#### [WORK INSTRUCTIONS]
Beginning at the line that contains "Given: Cancel the", repeat each line exactly through the last one of the records below, and leave out the pictures.

#### [SUPPLIED ENTRIES]

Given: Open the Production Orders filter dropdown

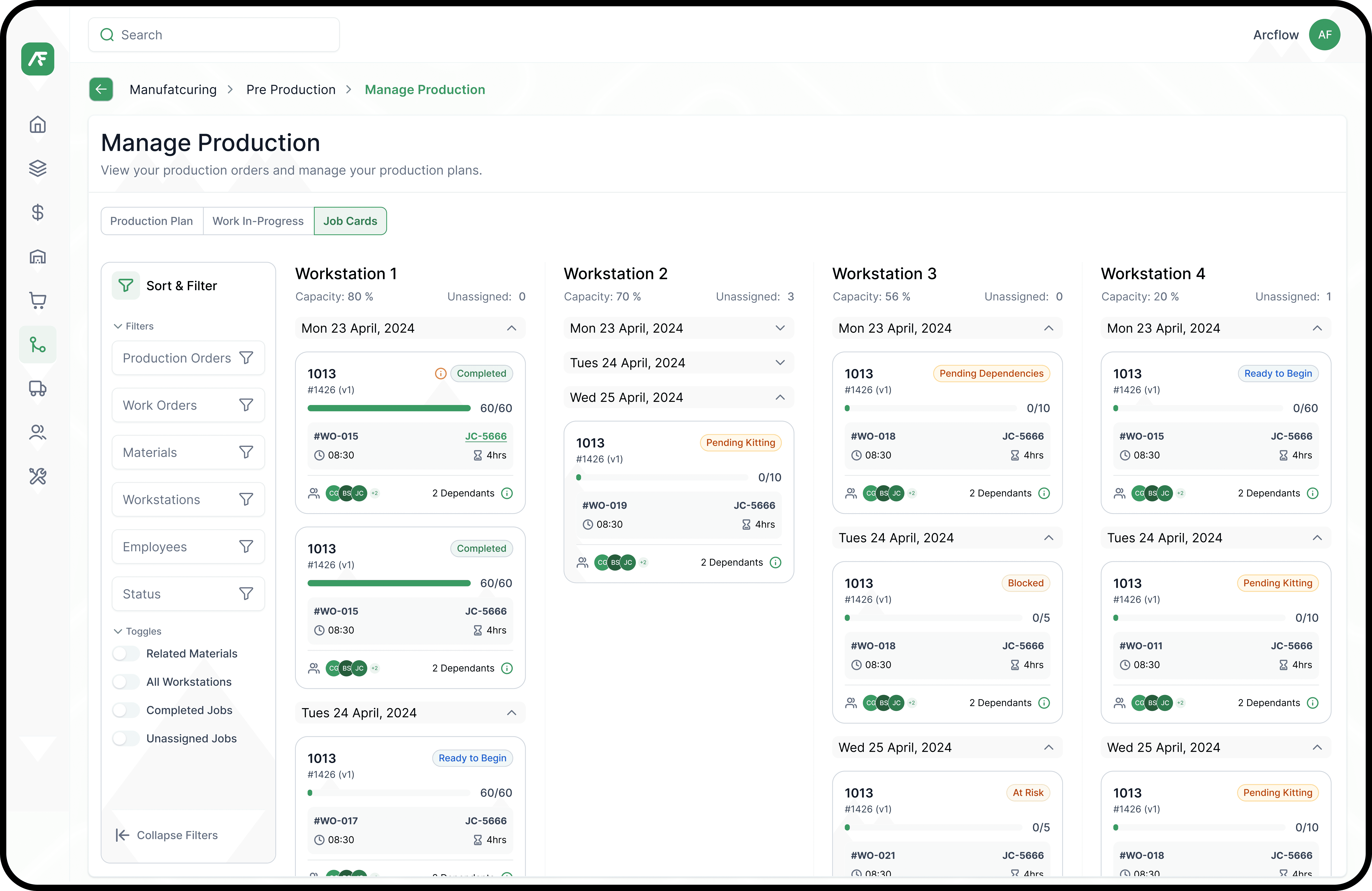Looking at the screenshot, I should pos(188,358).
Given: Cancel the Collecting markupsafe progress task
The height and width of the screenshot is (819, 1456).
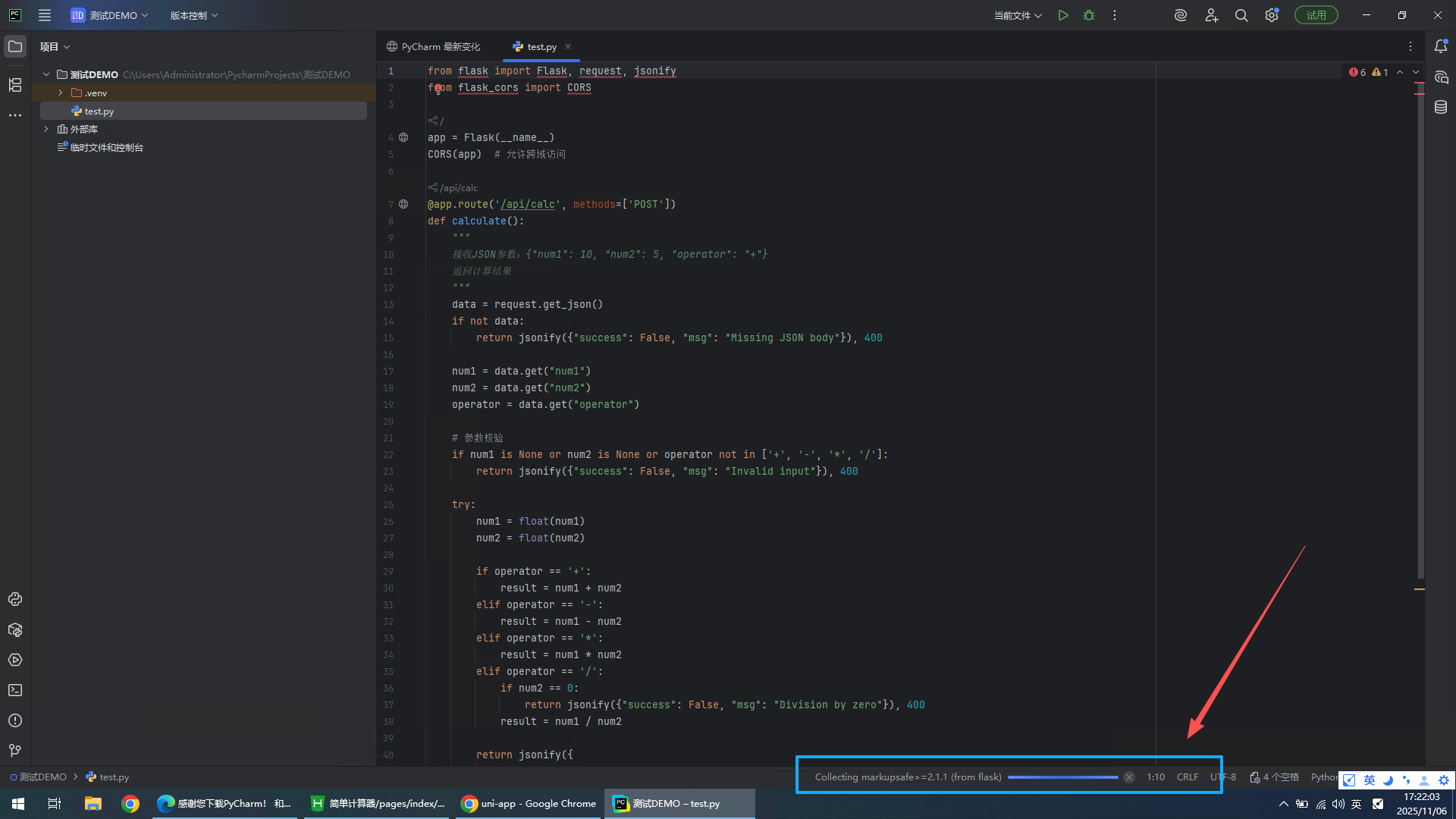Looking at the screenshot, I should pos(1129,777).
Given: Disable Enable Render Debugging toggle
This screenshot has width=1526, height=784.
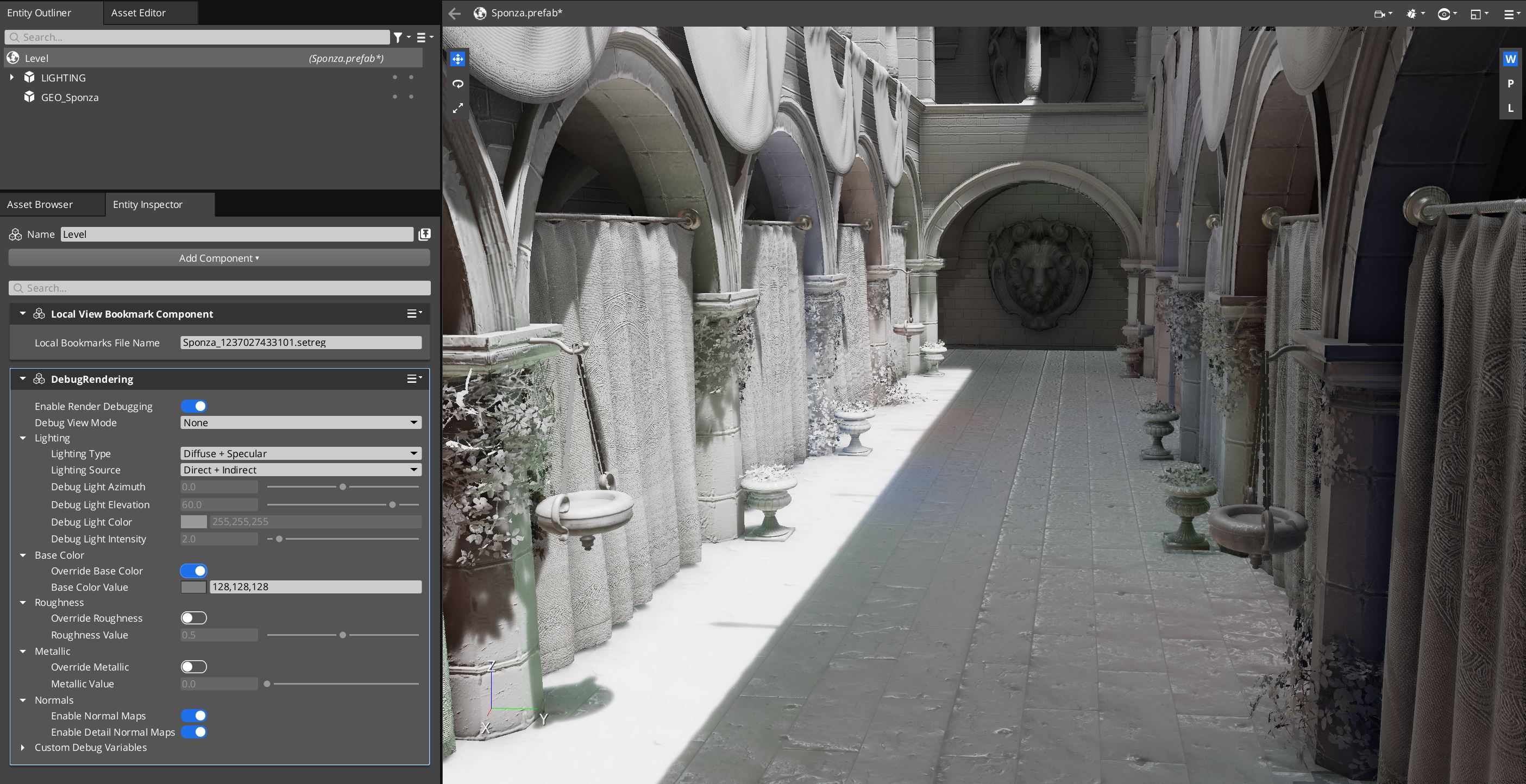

#### [SOLUTION FOR THIS EXERCISE]
Given: Cancel the Collecting markupsafe progress task
The height and width of the screenshot is (819, 1456).
Looking at the screenshot, I should pos(1129,777).
Given: Disable Enable Render Debugging toggle
This screenshot has width=1526, height=784.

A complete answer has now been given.